**RECORDS TO USE:**
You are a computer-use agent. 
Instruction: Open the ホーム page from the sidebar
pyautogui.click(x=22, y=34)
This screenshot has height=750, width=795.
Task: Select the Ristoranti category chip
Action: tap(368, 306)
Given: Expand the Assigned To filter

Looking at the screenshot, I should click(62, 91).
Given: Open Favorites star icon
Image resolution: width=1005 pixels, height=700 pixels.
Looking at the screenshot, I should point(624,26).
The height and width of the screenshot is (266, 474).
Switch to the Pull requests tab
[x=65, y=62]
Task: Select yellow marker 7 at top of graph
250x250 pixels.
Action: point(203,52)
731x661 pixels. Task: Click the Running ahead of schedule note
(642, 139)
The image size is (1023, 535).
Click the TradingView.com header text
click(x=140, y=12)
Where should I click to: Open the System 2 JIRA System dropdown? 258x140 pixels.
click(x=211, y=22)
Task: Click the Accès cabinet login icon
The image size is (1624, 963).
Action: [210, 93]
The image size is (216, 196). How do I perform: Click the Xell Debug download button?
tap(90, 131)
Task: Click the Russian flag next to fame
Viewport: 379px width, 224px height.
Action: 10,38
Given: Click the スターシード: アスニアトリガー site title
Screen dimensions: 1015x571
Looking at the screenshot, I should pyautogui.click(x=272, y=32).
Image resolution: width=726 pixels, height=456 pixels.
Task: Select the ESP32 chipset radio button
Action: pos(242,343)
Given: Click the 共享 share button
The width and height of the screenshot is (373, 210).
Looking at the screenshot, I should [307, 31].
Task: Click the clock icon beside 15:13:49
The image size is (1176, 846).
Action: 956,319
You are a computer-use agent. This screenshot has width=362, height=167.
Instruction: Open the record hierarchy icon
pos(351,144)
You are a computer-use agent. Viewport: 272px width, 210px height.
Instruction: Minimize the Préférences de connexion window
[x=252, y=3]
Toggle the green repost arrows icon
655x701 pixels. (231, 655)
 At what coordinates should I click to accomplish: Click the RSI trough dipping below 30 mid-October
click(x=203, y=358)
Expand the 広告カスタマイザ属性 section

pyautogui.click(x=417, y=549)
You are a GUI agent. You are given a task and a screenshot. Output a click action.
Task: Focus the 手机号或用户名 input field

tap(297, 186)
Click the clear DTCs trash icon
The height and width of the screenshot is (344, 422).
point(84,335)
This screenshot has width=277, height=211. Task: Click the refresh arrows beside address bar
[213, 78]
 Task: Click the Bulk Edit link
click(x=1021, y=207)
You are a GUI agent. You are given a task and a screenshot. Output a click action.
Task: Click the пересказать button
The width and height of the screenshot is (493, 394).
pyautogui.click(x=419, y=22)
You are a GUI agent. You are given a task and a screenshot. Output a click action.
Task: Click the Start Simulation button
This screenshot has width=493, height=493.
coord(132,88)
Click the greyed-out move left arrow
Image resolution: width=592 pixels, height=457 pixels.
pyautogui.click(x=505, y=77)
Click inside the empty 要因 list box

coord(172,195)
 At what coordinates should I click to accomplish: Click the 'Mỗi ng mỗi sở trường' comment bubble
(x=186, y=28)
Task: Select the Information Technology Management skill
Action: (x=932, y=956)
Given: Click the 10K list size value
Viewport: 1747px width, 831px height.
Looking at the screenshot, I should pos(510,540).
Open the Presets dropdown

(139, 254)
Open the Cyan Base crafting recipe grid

**TASK GOAL:** Your reply should contain every record, unchanged and complete.

**WORKED SOLUTION:**
You are a computer-use agent. 
Instruction: Open the ホーム page from the sidebar
pyautogui.click(x=22, y=34)
This screenshot has height=750, width=795.
Task: Select the Ristoranti category chip
Action: tap(368, 306)
Given: Expand the Assigned To filter

Looking at the screenshot, I should click(62, 91).
Given: Open Favorites star icon
Image resolution: width=1005 pixels, height=700 pixels.
Looking at the screenshot, I should point(624,26).
The height and width of the screenshot is (266, 474).
Switch to the Pull requests tab
[x=65, y=62]
Task: Select yellow marker 7 at top of graph
250x250 pixels.
Action: point(203,52)
731x661 pixels. Task: Click the Running ahead of schedule note
(642, 139)
The image size is (1023, 535).
Click the TradingView.com header text
click(x=140, y=12)
Where should I click to: Open the System 2 JIRA System dropdown? 258x140 pixels.
click(x=211, y=22)
Task: Click the Accès cabinet login icon
The image size is (1624, 963).
Action: [210, 93]
The image size is (216, 196). How do I perform: Click the Xell Debug download button?
tap(90, 131)
Task: Click the Russian flag next to fame
Viewport: 379px width, 224px height.
Action: 10,38
Given: Click the スターシード: アスニアトリガー site title
Screen dimensions: 1015x571
Looking at the screenshot, I should pyautogui.click(x=272, y=32).
Image resolution: width=726 pixels, height=456 pixels.
Task: Select the ESP32 chipset radio button
Action: pos(242,343)
Given: Click the 共享 share button
The width and height of the screenshot is (373, 210).
Looking at the screenshot, I should [307, 31].
Task: Click the clock icon beside 15:13:49
The image size is (1176, 846).
Action: 956,319
You are a computer-use agent. This screenshot has width=362, height=167.
Instruction: Open the record hierarchy icon
pos(351,144)
You are a computer-use agent. Viewport: 272px width, 210px height.
Instruction: Minimize the Préférences de connexion window
[x=252, y=3]
Toggle the green repost arrows icon
655x701 pixels. (231, 655)
 At what coordinates should I click to accomplish: Click the RSI trough dipping below 30 mid-October
click(x=203, y=358)
Expand the 広告カスタマイザ属性 section

pyautogui.click(x=417, y=549)
You are a GUI agent. You are given a task and a screenshot. Output a click action.
Task: Focus the 手机号或用户名 input field

tap(297, 186)
Click the clear DTCs trash icon
The height and width of the screenshot is (344, 422).
point(84,335)
This screenshot has width=277, height=211. Task: Click the refresh arrows beside address bar
[213, 78]
 Task: Click the Bulk Edit link
click(x=1021, y=207)
You are a GUI agent. You are given a task and a screenshot. Output a click action.
Task: Click the пересказать button
The width and height of the screenshot is (493, 394).
pyautogui.click(x=419, y=22)
You are a GUI agent. You are given a task and a screenshot. Output a click action.
Task: Click the Start Simulation button
This screenshot has width=493, height=493.
coord(132,88)
Click the greyed-out move left arrow
Image resolution: width=592 pixels, height=457 pixels.
pyautogui.click(x=505, y=77)
Click inside the empty 要因 list box

coord(172,195)
 At what coordinates should I click to accomplish: Click the 'Mỗi ng mỗi sở trường' comment bubble
(x=186, y=28)
Task: Select the Information Technology Management skill
Action: (x=932, y=956)
Given: Click the 10K list size value
Viewport: 1747px width, 831px height.
Looking at the screenshot, I should pos(510,540).
Open the Presets dropdown

(139, 254)
Open the Cyan Base crafting recipe grid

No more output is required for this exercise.